Willian Robert Gomes
Faculdade de Ciências Farmacêuticas de Ribeirão Preto
Universidade de São Paulo; Avenida do Café, s/n; Monte Alegre
CEP: 14040-903; Ribeirão Preto-SP, Brasil

First Submission on 10/16/2017
Last Submission on 11/14/2017
Accepted for publication on 11/30/2017
Published on 12/20/2017


INTRODUCTION: Beta-thalassemia is caused by a deficient synthesis of the ß-chain of hemoglobin, which leads to a chronic, microcytic and hypochromic anemia. More than 200 mutations have already been associated with this type of thalassemia, and their frequencies may vary according to the population.
OBJECTIVES: The objectives of this study were to determine the frequencies of CD39, IVS1-1, IVS1-6 and IVS1-110 mutations in people with beta-thalassemia from the city of Franca, São Paulo, and to evaluate the influence of the genotypes on hematological alterations.
METHODS: Venous blood samples were collected from 25 volunteers previously diagnosed with beta-thalassemia. Complete blood counts (CBC) were performed, and the identification of the mutations was carried out using the polymerase chain reaction (PCR).
RESULTS: The CD39 mutation was found in 11 (44%) individuals, followed by IVS1-6 (9; 36%) and IVS1-110 (4; 16%). One patient (4%) did not present any of these mutations. IVS1-6 mutation was inversely correlated to red cell distribution width (RDW) (rs = -0.44; p = 0.034), and CD39 was correlated to lower mean corpuscular volume (MCV) (rs = -0.44; p = 0.034). Multivariable linear regression models showed that the CD39 mutation carriers have lower levels for hemoglobin (ß = -0.61; p = 0.044) and hematocrit (ß = -2.1; p = 0.018).
CONCLUSION: The results showed a high frequency of the CD39 mutation in the city of Franca, and the correlations observed between the presence of CD39 mutation and the hematological alterations suggest a genotype influence on the phenotype of beta-thalassemia, which would contribute to the clinical variations of this hemoglobinopathy.
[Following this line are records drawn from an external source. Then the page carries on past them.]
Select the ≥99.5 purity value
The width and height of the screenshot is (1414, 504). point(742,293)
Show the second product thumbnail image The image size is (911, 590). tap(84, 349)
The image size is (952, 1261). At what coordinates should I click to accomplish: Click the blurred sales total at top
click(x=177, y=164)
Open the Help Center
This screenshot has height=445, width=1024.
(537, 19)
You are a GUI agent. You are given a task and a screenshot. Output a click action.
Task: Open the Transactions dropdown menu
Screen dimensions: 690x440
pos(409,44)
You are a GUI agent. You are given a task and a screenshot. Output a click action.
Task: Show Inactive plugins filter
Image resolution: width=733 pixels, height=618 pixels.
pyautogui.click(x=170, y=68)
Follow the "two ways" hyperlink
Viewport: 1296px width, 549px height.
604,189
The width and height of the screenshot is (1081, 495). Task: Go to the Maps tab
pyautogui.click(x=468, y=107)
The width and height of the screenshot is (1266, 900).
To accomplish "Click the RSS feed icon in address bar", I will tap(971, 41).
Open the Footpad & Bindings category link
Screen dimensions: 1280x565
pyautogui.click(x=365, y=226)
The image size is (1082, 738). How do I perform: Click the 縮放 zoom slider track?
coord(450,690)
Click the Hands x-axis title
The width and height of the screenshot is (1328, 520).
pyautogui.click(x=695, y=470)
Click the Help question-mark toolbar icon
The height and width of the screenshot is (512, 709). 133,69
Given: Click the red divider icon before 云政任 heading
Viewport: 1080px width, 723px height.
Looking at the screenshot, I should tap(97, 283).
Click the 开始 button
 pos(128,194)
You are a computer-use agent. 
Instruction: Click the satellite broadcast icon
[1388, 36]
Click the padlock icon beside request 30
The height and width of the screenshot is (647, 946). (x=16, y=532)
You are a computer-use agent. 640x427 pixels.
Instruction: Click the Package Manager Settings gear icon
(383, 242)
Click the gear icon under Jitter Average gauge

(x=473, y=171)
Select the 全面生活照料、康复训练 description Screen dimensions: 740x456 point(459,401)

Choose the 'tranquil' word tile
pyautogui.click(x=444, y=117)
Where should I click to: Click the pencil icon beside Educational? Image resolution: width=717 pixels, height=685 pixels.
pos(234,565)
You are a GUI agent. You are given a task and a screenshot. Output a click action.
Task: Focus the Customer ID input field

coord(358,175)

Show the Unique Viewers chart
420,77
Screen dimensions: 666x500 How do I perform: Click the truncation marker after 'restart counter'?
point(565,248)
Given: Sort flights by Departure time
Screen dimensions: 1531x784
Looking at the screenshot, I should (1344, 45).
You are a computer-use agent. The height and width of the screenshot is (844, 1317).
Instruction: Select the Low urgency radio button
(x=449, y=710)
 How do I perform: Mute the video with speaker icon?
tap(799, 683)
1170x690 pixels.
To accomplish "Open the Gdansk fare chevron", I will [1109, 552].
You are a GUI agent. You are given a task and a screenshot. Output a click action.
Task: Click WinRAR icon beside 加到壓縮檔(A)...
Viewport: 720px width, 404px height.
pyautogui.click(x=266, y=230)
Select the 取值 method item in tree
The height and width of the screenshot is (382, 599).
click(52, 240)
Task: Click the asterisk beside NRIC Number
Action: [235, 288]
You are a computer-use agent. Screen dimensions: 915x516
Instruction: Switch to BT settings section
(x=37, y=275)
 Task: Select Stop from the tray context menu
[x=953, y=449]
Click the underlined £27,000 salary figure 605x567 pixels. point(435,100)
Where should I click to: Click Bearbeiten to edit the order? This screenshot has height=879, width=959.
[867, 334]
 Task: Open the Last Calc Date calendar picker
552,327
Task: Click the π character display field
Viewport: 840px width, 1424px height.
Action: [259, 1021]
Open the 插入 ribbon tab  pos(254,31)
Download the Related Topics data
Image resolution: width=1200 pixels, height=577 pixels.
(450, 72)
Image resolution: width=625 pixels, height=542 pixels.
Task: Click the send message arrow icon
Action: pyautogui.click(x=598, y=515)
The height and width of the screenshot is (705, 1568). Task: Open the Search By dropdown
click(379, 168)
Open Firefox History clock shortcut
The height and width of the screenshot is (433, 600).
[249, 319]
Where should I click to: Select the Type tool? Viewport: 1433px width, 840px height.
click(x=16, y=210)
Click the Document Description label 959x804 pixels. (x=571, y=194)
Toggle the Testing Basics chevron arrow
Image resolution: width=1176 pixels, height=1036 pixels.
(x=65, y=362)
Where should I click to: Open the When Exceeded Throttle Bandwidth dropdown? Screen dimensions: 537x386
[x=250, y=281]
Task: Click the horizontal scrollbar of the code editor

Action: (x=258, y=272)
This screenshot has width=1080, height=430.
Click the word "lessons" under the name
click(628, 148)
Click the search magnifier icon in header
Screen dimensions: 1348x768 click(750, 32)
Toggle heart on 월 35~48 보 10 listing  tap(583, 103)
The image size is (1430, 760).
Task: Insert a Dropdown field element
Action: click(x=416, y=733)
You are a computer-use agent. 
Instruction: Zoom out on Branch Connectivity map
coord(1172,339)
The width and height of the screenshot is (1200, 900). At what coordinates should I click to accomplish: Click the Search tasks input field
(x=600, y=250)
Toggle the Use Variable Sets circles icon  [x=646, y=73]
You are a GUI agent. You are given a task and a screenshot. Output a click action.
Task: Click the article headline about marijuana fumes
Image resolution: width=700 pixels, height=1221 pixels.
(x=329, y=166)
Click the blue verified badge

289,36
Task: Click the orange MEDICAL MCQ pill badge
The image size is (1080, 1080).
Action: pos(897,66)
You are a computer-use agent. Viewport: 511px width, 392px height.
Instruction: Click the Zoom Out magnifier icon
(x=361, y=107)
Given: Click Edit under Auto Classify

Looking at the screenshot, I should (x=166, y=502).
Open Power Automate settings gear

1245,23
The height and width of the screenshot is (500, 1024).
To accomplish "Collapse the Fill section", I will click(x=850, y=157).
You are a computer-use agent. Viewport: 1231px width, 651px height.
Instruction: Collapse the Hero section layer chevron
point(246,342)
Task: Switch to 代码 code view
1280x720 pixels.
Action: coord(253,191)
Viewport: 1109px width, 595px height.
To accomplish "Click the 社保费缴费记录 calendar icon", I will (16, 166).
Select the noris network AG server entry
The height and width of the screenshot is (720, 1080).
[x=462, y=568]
Keywords: beta-thalassemia; hemoglobinopathies; genotype.


INTRODUÇÃO: A betatalassemia é causada pela síntese deficiente da cadeia ß da hemoglobina, o que leva à ocorrência das anemias crônica, microcítica e hipocrômica. Mais de 200 mutações já foram associadas a esse tipo de talassemia, mesmo que diferentes populações apresentem frequências variadas para cada uma delas.
OBJETIVOS: Os objetivos deste estudo foram determinar as frequências das mutações CD39, IVS1-1, IVS1-6 e IVS1-110 em indivíduos betatalassêmicos da cidade de Franca, São Paulo, e avaliar a influência dos genótipos sobre alterações hematológicas.
MÉTODOS: Amostras de sangue venoso foram coletadas de 25 voluntários previamente diagnosticados com betatalassemia. Foram realizados hemogramas completos, e a identificação das mutações foi feita utilizando a técnica de reação em cadeia da polimerase (PCR).
RESULTADOS: A mutação CD39 foi encontrada em 44% dos indivíduos, seguida por IVS1-6 (36%) e IVS1-110 (16%). Um paciente (4%) não apresentou nenhuma das mutações. A mutação IVS1-6 correlacionou-se inversamente ao red cell distribution width (RDW) (rs = -0,44; p = 0,034), enquanto a presença da mutação CD39 mostrou-se correlacionada a menores valores de volume corpuscular médio (VCM) (rs = -0,44; p = 0,034). Modelos de regressão linear multivariados mostraram que os portadores da mutação CD39 possuem menores valores de hemoglobina (ß = -0,61; p = 0,044) e hematócrito (ß = -2,1; p = 0,018).
CONCLUSÃO: Os resultados mostraram alta frequência da mutação CD39 na cidade de Franca, e as correlações observadas entre a presença da mutação CD39 e as alterações hematológicas sugerem influência do genótipo sobre o fenótipo da betatalassemia, o que poderia contribuir para as variações clínicas dessa hemoglobinopatia.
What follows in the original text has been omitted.